That is my evangelical problem.  I can’t believe it isn’t widely shared.

The unofficial alternative – abandoning sacrifice

Fortunately, there is an ‘unofficial’ version of our Gospel message.  To this, I suspect, many evangelicals have recourse without letting it be too widely known.  

I am referring to the position adopted by evangelical dissidents like Steve Chalke, Brian McLaren and Rob Bell.  Their Christian testimony focuses on the coming of God’s Kingdom in the shape of the Church – its inauguration by the Jesus of the synoptic Gospels, and its vindication by God through his Resurrection.  This offers a less individualistic account of the Gospel, one that restores our collective experience of God’s Kingdom community to the heart of the Christian message.  As for the forgiveness of our sins, that becomes part and parcel of the larger story of the Kingdom. The possibility of our ‘citizenship’ in that Kingdom requires a general amnesty to sinners, authoritatively invoked in the case of those who repent of their former rebellion against God, and acknowledge, through baptism, the messiahship of Jesus Christ.  According to the Chalke/McLaren account of the Gospel message, Jesus Christ certainly brings the restoration of our relationship with God.  However, vicarious punishment plays no part in the process.  The claim of Jesus to ‘forgive sins’ could certainly have been one of the factors bringing about his death – indeed, is highly likely to have been.  But Jesus’s death was in no other respect necessary to securing or funding God’s forgiveness.

This presentation of the Gospel struck a chord in me from the first time I heard it.  I can’t say that it had any part in my own return to faith.  That had taken place some twenty-five years ago, and was the work of other, quite personal, factors.  But it offered me a way out of the difficulties of traditional penal substitution.  I increasingly came to adopt it on the occasions when I had to offer an account of my Christian faith.  For example, I used it to explain the Gospel to my own children.  I even turned it into a little prayer which we repeated every night.

But my commitment to a Chalke/McLaren-style account of my faith was not something I discussed in my church community.  I have never sought arguments with those who, for all their traditionalist views, appear to me much better Christians than myself.  And I had no wish to find myself debarred from teaching in Sunday school.
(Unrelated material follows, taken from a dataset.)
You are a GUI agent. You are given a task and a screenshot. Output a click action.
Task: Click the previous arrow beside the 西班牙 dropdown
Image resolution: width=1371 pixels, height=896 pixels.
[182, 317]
However, there was another problem with this ‘unofficial’ alternative – quite apart from its divisiveness.  It had plenty to say about the message of Jesus, next to nothing about his sacrifice.  This was an element that had somehow dropped out of the picture.  I began to wonder how far such presentation could be held adequate to what St Paul had to say of Jesus Christ – let alone to the grand salvation narrative of the whole Bible, in which Christ’s self-offering somehow fulfils all the aspirations of the ancient temple sacrifice!

So, I formed a plan which I conscientiously followed – up until the moment when, as I shall shortly relate, I eventually found a satisfactory resolution to my soteriological difficulties. Here it is.  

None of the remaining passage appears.